Recent events, including a 2007 federal court decision that city officials say could reduce the water supply to San Diego by 12 percent or more, spurred the cities’ leaders to act in advance of impending future shortages.
“[The meeting] was a continuation of Mayor Sanders’ effort to coordinate cities and their support for a statewide water bond,” Harris said. “[Sanders] didn’t want it to be a [Southern California-versus-Northern California] issue.”
Sanders wants any potential water bond to support a restoration plan for the San Joaquin-Sacramento River Delta, as well as a plan to better transport and store water in the future, Harris said.
So far, a monetary range has not been established regarding the potential bond issue.
With mayors and mayoral representatives from cities including San Jose, Fresno, Los Angeles and Oakland in attendance, the meeting builds on a previous meeting Sanders helped organize in January, according to a statement from Sanders’ office.
Tim Barnett, a climate expert with Scripps Institution of Oceanography, joined the mayors in Sacramento and talked about impending problems with getting water from the Colorado River.
“In the future there is going to be less water in the [Colorado] River and somebody who’s getting it now is not going to get it,” Barnett said.
Barnett said current estimates predict 10 to 30 percent less water coming from the Colorado River because of current drought conditions, along with the overuse of the river water and climate changes linked to greenhouse gases.
Barnett said there could be pressure on farmers to use less water so that it could go to cities.
Barnett said combined efforts of conservation and using recycled water will help deal with looming shortages.
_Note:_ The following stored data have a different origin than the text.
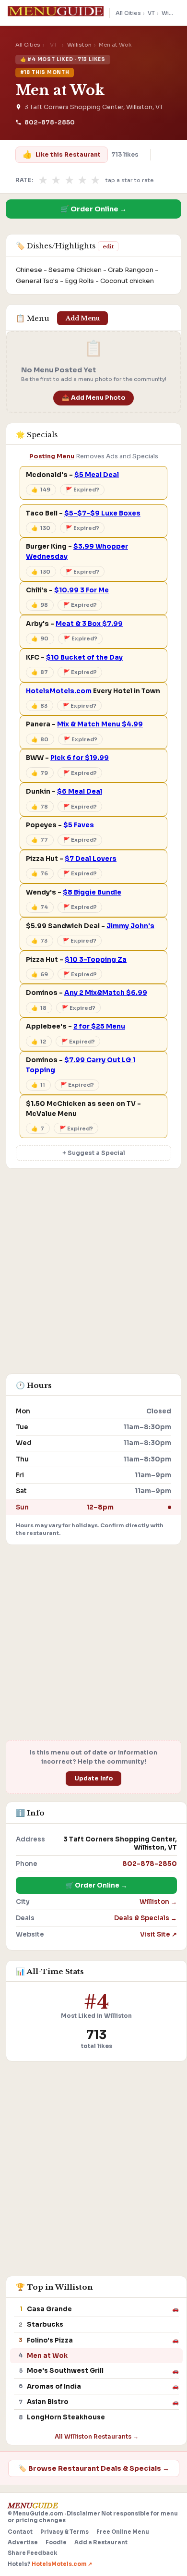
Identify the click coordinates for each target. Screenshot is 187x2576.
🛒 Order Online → (93, 209)
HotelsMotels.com (59, 691)
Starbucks (45, 2324)
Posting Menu (51, 456)
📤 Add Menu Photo (94, 398)
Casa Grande (49, 2309)
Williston (79, 44)
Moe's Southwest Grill (65, 2371)
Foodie (56, 2542)
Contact (20, 2531)
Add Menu (83, 318)
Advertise (23, 2542)
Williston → (158, 1902)
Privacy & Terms (64, 2531)
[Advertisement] (93, 1276)
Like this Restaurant (61, 154)
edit (108, 246)
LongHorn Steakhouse (66, 2417)
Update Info (93, 1778)
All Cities (128, 13)
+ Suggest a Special (93, 1153)
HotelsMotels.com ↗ (62, 2564)
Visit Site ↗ (158, 1934)
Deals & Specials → (145, 1918)
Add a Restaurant (101, 2542)
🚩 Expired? (82, 489)
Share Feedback (32, 2553)
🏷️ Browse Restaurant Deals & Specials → (93, 2468)
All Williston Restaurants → (97, 2436)
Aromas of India (54, 2386)
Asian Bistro (48, 2402)
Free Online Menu (122, 2531)
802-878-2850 (49, 122)
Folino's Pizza (50, 2340)
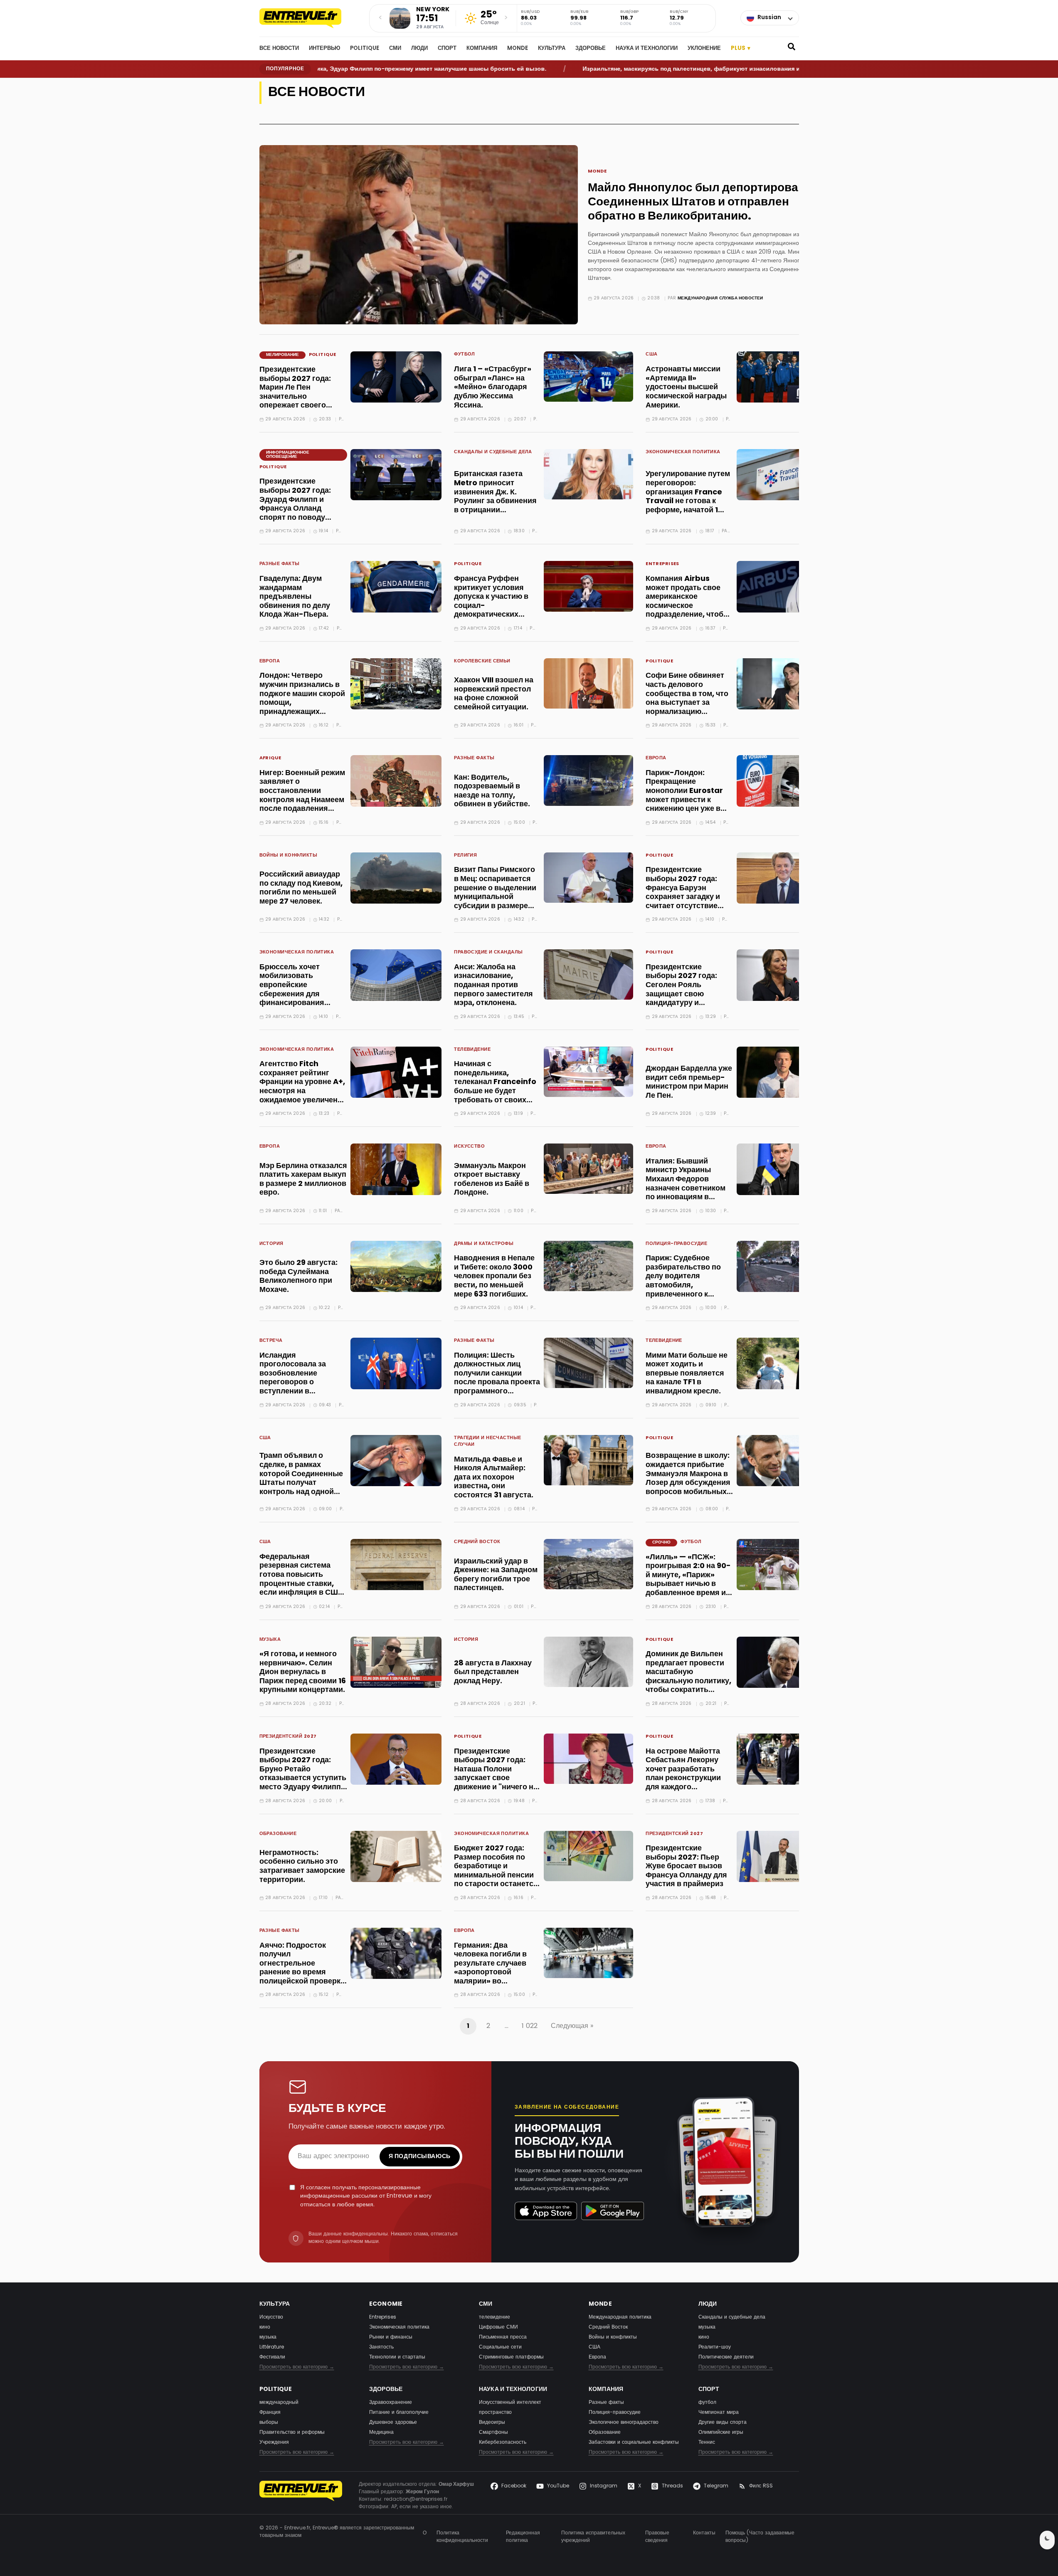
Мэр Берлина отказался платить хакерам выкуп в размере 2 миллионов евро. (303, 1180)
“It took all of us to get into this mess and it’s going to take all of us to get out of it. We need some good, strong leadership, I think,” he said.
Barnett said he was glad to see that the mayors were deeply concerned about the problem and pointed to other cities like Las Vegas as examples of efficient water recycling programs. Las Vegas recycles as much as 70 percent of its wastewater, Barnett said.
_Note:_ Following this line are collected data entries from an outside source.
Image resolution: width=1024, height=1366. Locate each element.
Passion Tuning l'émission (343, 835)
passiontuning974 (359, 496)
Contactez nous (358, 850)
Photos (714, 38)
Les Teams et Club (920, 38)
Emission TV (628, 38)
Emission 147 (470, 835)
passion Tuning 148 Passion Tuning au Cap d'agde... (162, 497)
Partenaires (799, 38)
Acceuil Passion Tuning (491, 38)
The city’s Water Department is currently studying a water reuse plan more expansive than the “purple-pipe” system that currently reuses treated wastewater primarily for landscape irrigation, according to city officials.
The City Council voted in December to overturn Sanders’ veto of the so-called “toilet-to-tap” program and directed the city’s Water Department to explore the costs associated with implementing such a program.
The council gave the Water Department three months to study the issue and present the information to council members.
No date, however, has been set for the City Council to hear the results of the study, according to city documents.
Meanwhile, the $150 million loan from J.P. Morgan will finance additional upgrades for aging pipes, pump stations and bolstering security measures.
The city would pay the money back in about 12 months. By then, according to Harris, the city should be back in the public bond market.